→ **ESERCIZI DA SVOLGERE**
(A) Rispondi alle domande seguenti sul testo dedicato ai ritardi nelle misure per imprese e cittadini.
(i) Quale quota delle 640 mila domande per i prestiti da 25 mila euro risultava accettata al 20 maggio?
(ii) Secondo la Fondazione Openpolis, quante misure attuative richiedono i 13 decreti varati dal governo?
(iii) Qual è il titolo dell'ultimo libro di Ermanno Bencivenga citato nel testo?
(B) Prosegui il testo sui ritardi nelle misure per imprese e cittadini, scrivendo ciò che segue la sua ultima frase.

→ **TESTO PROPOSTO**
——
Non è di elenchi delle cose da fare che il Paese ha bisogno. A mancare è la consapevolezza della necessità di atti concreti come richiesto nei giorni scorsi dal presidente Sergio Mattarella
Devono ancora ricevere la cassa integrazione, poco cambia per i lavoratori che aspettano.
E non è certo un sistema che funziona quello che ha obbligato di fatto le aziende ad anticipare gli assegni ai propri dipendenti. Dei famosi prestiti da 25 mila euro solo un quarto delle 640 mila domande risultavano accettate al 20 maggio.
L’elenco dei ritardi e delle mancate azioni nei confronti di imprese e cittadini potrebbe continuare a lungo.
Ma non è di elenchi delle cose da fare che il Paese ha bisogno. A mancare è la consapevolezza della necessità di atti concreti come richiesto nei giorni scorsi dal presidente Sergio Mattarella.
Sulla carta è meritorio che il governo con gli Stati generali abbia voluto ascoltare le diverse espressioni della società.
Ma l’ascolto non può trasformarsi in alibi. O peggio nel tentare di offrire «risposte semplici (di solito semplicistiche) a domande complesse (che) è la deformazione professionale dei politici», come scrive il filoso Ermanno Bencivenga nel suo ultimo libro «Critica della ragione digitale».
Come riferito dalla Fondazione Openpolis, i 13 decreti varati dal governo richiedono 165 misure attuative.
——
→ **RECORD ARCHIVIATI**
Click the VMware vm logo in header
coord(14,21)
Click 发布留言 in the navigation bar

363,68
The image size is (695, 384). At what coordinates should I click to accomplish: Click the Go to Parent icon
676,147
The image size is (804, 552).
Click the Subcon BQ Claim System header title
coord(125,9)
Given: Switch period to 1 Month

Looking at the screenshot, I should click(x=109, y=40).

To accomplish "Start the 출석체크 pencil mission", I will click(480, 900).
——
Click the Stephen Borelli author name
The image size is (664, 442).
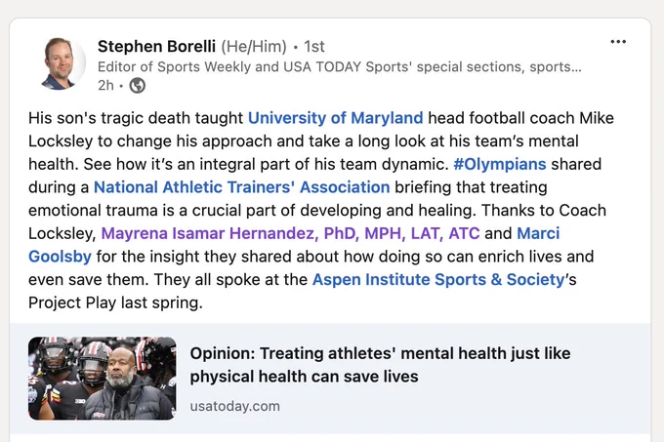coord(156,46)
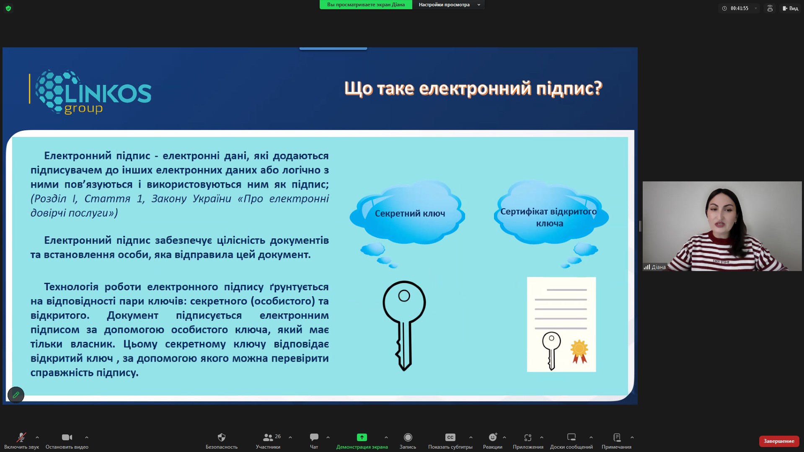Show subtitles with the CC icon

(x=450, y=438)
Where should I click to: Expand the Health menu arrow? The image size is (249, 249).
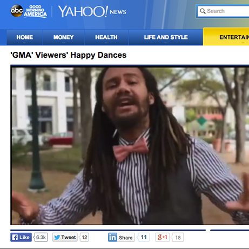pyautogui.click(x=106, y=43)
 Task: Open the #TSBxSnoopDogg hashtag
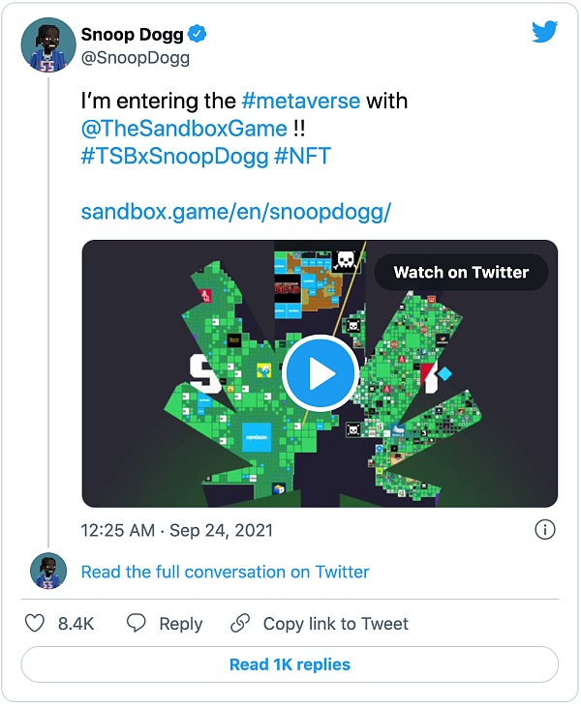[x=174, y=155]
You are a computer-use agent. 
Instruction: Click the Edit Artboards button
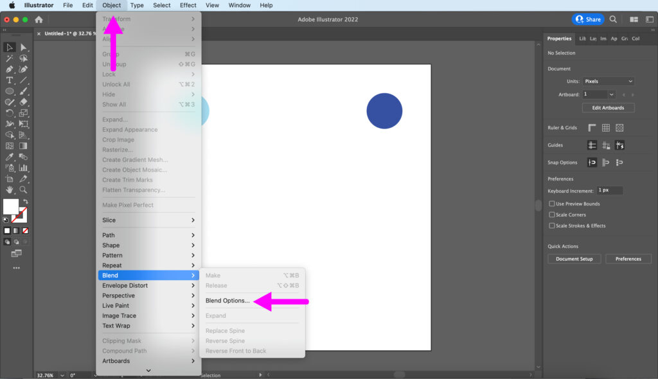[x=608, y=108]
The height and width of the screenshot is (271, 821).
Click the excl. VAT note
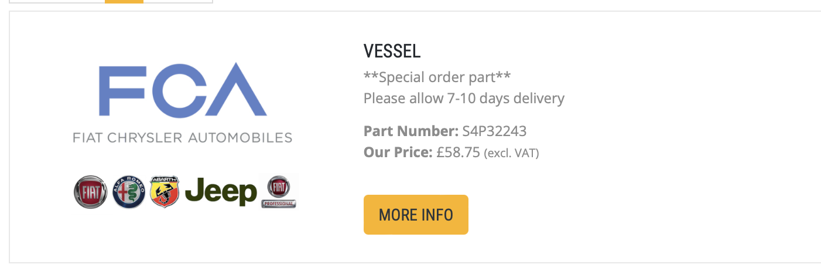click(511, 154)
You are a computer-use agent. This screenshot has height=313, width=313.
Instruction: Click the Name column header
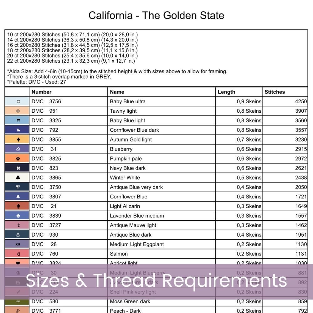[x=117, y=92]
——
→ **RISPOSTE AGLI ESERCIZI**
(A)
(i) Solo un quarto delle 640 mila domande.
(ii) 165 misure attuative.
(iii) «Critica della ragione digitale».

(B)
Di queste poco meno del 20% (31) sono state varate. Il solo decreto liquidità che prevedeva 12 provvedimenti a valle non ne ha visto nemmeno uno licenziato. Si pone quel problema evidenziato innumerevoli volte dal maggior esperto e studioso di leggi e meccanismi istituzionali, Sabino Cassese, della fattiva attuazione delle scelte operate attraverso le norme.
Per troppe volte abbiamo ascoltato in queste settimane, e va detto anche negli anni precedenti, la soddisfazione di ministri e politici per aver approvato questa o quella legge. Non basta. E non basta soprattutto nell’emergenza. Le parole, gli intendimenti, gli impegni, devono lasciare spazio al lavoro che produce effetti visibili, tangibili.
Da ieri è possibile poter inviare le domande della cassa integrazione in deroga all’Inps invece che alle Regioni. Una procedura che nello stile tutto italiano degli enti locali che si sentono padroni nel loro minuscolo o grande territorio, aveva fatto sì che ogni governatore decidesse un proprio percorso.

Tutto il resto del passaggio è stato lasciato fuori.